Set \( \mu_1=X_1 \). This means \( \phi(\frac{x-\mu_j}{\sigma_j}) \) = \( \phi(0) \) ~= 0.3989423 > 0.3. Now choose, for some arbitrary \( w_1 \), \( \sigma_1=\frac{1}{w_j*L_{arge}*2} \). Then, since all other values summed for the likelihood are bigger than 0, this means that the likelihood is also larger than \( L_{arge} \)
set.seed(1)
res <- normalmixEM(X, sigma = c(0.01, 1, 1, 1), k = 4, maxit = 1e+05, maxrestarts = 1000)
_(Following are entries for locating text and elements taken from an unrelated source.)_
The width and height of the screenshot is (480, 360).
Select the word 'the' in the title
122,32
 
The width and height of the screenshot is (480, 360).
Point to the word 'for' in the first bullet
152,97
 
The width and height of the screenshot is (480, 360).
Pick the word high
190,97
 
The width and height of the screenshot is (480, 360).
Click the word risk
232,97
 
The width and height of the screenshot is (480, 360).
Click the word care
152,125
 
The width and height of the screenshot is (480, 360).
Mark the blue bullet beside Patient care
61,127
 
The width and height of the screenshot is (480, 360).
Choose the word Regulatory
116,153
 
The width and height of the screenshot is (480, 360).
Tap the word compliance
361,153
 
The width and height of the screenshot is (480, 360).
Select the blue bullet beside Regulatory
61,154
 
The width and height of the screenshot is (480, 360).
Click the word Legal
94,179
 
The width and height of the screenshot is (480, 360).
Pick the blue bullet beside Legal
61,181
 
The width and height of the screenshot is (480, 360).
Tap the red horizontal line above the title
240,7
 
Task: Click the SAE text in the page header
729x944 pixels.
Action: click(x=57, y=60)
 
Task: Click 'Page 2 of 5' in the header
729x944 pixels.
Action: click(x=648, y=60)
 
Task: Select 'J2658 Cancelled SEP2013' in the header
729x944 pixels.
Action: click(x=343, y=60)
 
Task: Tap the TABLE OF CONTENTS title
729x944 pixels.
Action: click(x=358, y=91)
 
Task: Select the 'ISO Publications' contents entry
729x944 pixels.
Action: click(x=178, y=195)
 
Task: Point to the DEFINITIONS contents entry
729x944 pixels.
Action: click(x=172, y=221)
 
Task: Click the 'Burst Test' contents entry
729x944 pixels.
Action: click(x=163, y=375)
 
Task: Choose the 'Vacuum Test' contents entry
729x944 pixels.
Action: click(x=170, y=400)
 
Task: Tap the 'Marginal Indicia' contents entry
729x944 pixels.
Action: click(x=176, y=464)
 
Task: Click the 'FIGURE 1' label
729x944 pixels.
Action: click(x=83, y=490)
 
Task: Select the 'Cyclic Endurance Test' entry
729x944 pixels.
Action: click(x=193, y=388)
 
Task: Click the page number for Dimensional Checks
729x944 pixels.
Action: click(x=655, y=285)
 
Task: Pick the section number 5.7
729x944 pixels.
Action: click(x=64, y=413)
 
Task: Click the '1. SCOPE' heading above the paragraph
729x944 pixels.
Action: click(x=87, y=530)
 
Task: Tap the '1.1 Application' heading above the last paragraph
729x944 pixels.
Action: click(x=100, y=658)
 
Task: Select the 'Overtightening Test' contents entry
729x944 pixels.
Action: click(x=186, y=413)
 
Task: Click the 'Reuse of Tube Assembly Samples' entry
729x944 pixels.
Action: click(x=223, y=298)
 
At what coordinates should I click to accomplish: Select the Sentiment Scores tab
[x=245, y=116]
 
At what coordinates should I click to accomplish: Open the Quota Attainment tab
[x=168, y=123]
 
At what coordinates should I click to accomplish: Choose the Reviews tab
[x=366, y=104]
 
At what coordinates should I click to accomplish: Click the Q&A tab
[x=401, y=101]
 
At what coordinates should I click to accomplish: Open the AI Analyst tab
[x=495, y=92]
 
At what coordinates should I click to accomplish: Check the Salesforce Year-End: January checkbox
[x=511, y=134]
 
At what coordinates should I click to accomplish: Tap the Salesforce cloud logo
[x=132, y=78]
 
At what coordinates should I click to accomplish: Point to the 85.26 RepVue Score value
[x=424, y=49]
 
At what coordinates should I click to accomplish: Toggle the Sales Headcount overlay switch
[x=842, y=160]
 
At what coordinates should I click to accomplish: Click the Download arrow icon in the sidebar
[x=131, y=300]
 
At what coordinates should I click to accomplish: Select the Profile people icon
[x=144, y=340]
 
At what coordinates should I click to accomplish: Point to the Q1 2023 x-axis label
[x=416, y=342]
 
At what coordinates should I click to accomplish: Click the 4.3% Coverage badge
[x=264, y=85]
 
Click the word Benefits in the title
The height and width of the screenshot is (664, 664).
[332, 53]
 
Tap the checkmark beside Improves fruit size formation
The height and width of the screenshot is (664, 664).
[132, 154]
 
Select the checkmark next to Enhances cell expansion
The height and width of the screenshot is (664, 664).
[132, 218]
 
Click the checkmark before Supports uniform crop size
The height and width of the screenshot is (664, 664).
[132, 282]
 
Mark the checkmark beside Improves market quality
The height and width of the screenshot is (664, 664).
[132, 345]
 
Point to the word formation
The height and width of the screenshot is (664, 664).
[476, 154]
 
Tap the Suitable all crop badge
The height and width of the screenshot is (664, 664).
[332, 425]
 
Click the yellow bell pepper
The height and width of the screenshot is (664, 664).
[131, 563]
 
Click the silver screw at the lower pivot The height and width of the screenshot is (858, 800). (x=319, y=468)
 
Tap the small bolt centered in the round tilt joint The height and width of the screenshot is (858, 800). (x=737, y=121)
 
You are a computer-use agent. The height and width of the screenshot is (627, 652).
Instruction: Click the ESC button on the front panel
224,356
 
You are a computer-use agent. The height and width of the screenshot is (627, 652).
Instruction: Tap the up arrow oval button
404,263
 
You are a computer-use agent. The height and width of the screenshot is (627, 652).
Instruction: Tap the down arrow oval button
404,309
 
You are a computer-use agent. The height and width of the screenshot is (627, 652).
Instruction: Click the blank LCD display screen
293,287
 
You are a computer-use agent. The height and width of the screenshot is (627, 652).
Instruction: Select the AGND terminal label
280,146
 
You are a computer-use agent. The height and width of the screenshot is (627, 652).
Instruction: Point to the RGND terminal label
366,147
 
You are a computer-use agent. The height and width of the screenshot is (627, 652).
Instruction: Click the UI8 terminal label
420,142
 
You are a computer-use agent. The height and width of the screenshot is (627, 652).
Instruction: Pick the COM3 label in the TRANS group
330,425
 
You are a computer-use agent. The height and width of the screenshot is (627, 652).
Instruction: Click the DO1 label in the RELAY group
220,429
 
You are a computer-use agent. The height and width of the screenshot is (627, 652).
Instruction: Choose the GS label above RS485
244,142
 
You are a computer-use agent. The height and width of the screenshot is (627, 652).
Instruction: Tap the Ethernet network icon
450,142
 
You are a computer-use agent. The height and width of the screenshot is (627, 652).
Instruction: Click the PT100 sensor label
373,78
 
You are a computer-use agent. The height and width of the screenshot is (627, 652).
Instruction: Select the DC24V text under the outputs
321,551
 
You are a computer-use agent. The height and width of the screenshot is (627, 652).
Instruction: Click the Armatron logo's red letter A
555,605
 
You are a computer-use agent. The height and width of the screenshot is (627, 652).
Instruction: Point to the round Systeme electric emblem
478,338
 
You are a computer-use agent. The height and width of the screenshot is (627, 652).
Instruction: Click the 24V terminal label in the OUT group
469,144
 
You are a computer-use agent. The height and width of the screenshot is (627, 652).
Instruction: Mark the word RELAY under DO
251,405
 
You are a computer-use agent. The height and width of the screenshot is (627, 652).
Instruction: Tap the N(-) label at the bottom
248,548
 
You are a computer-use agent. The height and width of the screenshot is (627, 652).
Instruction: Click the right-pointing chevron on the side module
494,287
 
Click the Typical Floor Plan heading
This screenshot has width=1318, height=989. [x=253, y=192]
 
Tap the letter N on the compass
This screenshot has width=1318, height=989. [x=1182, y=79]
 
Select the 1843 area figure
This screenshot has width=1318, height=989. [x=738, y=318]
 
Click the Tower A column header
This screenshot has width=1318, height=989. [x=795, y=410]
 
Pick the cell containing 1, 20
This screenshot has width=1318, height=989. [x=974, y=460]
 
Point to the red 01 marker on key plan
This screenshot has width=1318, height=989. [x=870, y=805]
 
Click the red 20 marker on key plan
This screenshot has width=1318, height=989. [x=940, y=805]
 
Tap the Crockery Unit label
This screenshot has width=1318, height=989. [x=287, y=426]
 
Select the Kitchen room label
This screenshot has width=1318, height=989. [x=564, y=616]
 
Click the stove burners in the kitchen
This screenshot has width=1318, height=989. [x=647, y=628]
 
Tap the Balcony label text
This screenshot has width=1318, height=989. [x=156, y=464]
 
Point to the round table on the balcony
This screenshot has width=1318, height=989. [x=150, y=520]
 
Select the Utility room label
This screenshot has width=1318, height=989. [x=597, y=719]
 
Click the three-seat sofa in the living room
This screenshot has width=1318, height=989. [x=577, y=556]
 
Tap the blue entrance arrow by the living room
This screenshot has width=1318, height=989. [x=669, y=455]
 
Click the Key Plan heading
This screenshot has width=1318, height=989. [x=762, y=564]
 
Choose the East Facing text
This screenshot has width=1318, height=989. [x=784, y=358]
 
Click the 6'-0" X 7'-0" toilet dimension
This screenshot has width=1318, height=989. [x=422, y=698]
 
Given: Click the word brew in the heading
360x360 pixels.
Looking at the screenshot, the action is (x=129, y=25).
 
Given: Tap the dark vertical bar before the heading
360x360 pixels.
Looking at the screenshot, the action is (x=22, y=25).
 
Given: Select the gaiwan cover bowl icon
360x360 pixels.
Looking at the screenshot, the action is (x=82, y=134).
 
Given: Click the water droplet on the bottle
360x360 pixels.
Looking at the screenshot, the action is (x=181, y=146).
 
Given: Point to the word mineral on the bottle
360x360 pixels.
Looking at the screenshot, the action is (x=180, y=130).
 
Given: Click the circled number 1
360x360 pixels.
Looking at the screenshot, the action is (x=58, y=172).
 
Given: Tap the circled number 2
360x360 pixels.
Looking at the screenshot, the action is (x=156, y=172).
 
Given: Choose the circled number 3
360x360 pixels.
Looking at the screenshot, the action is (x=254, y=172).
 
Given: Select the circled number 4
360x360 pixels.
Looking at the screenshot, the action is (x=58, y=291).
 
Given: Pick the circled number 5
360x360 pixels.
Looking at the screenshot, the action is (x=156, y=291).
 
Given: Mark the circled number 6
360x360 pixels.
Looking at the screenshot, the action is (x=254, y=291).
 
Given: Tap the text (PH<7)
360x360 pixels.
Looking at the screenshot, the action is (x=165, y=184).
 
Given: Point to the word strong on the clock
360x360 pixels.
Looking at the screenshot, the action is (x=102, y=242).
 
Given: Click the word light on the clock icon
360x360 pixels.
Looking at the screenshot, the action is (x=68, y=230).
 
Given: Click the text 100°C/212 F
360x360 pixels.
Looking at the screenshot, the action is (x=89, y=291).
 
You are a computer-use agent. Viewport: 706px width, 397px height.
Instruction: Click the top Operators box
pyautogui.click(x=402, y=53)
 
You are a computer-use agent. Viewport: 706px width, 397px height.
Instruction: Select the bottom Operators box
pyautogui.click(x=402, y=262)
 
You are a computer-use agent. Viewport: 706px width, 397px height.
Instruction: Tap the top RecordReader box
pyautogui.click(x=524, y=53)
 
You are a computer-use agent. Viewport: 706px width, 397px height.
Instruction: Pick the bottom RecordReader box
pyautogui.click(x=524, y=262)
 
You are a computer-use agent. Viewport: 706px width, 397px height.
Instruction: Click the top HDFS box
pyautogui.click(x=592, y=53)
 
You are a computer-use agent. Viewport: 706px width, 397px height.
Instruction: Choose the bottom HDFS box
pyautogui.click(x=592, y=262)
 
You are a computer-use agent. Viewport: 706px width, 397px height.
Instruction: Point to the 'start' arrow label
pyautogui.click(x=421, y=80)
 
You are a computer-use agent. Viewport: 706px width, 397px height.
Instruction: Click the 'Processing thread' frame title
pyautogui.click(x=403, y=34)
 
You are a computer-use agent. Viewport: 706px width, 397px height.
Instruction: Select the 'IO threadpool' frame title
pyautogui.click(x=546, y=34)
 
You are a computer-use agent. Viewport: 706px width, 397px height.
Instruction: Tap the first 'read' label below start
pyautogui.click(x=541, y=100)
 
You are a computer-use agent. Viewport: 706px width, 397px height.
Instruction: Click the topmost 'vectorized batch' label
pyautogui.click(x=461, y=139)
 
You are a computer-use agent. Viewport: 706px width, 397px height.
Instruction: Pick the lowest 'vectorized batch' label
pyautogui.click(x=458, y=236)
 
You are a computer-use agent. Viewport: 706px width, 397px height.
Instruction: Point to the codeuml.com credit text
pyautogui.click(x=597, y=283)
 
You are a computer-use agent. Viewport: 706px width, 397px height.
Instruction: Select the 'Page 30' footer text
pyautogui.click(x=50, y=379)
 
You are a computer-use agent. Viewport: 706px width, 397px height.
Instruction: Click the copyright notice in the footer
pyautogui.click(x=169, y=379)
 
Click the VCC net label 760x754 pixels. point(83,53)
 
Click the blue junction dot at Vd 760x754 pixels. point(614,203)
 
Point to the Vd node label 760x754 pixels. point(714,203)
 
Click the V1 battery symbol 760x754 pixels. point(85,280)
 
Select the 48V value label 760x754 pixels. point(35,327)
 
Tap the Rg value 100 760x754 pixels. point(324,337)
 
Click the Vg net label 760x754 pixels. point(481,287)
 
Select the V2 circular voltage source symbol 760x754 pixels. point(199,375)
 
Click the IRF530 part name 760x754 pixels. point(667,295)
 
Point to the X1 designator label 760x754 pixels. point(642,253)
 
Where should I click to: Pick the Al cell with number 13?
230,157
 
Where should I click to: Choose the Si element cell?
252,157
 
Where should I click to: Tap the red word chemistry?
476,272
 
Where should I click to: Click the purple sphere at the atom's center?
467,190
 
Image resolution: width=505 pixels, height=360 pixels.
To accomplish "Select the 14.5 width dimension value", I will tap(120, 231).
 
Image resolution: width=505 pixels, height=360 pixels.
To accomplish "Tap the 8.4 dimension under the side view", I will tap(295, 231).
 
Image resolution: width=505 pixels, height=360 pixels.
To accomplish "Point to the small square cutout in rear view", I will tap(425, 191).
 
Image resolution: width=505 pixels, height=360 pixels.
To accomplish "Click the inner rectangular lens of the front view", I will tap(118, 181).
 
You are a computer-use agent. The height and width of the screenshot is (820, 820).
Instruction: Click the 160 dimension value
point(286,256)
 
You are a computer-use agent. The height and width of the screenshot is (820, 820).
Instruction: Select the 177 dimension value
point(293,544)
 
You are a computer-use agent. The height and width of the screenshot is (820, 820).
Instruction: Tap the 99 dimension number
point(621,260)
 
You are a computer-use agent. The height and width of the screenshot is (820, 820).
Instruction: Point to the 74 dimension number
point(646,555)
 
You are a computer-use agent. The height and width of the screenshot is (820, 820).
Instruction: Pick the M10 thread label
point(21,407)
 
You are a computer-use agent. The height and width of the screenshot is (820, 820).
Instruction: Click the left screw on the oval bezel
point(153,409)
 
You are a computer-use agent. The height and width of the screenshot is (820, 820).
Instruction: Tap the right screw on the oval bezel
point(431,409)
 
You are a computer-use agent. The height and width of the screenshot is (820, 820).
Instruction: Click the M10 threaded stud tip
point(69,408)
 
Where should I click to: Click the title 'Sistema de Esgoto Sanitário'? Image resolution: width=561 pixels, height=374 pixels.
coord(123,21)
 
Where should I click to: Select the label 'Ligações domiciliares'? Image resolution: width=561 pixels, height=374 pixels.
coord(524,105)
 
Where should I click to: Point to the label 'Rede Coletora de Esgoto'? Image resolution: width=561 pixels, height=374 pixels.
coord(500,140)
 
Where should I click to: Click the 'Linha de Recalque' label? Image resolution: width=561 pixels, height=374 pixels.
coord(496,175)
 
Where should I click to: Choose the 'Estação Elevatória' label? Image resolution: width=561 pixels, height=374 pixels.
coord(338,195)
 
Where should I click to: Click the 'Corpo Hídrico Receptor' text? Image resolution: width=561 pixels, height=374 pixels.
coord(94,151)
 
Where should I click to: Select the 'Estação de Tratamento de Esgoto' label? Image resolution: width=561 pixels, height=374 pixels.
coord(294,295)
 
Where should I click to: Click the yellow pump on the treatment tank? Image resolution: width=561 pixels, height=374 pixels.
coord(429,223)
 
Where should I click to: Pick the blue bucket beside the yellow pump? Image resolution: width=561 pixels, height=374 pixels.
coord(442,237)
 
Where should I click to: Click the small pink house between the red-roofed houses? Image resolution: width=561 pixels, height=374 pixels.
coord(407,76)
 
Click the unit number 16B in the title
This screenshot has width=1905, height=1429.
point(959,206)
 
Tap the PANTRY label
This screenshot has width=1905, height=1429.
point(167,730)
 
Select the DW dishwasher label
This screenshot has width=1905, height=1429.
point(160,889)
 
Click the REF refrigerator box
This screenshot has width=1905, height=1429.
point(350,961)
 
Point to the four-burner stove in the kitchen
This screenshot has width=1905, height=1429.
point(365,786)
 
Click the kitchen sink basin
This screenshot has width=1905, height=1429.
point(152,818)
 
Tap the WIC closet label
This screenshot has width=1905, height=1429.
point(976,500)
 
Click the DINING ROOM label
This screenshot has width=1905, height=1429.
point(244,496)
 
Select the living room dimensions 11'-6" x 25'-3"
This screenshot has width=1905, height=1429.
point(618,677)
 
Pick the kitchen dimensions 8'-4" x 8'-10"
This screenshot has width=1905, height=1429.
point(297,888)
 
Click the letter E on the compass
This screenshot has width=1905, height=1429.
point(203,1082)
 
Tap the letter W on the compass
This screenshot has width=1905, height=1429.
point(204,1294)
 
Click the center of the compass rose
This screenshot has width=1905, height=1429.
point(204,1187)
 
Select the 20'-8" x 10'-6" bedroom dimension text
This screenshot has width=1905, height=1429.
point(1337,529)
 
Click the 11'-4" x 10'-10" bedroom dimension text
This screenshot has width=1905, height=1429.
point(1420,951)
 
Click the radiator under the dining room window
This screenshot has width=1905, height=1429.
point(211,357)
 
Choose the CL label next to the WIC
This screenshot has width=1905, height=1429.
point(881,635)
## One of the variances is going to zero; trying new starting values.
## number of iterations= 1248
res$lambda # weights
## [1] 0.19404 0.57416 0.17287 0.05893
res$mu
## [1] 0.2352 3.1387 6.0552 7.4905
res$sigma
## [1] 1.1748 0.9999 0.8659 0.5047
With the above starting values it detects that the variance is going to 0, so it restarts. So this is indeed as asked a starting point for which the algorithm diverges. Fortunately it is detected.
require(flexmix)
set.seed(1)
res <- flexmix(X ~ 1, k = 4)
# weights:
res@prior
## [1] 0.2189 0.2838 0.2563 0.2410
# mu and sigma:
parameters(res)
## Comp.1 Comp.2 Comp.3 Comp.4
## coef.(Intercept) 2.982 3.382 3.601 3.321
## sigma 2.238 2.278 2.272 2.279
The answers of c, e and f are compatible: they are all estimates for the data. The reason they are (significantly) different is that there a lot of local maxima: there is no clear perfect answer (from seeing the data), and the EM-algorithms merely guarantee to approach some maximum, not that they approach the global maximum.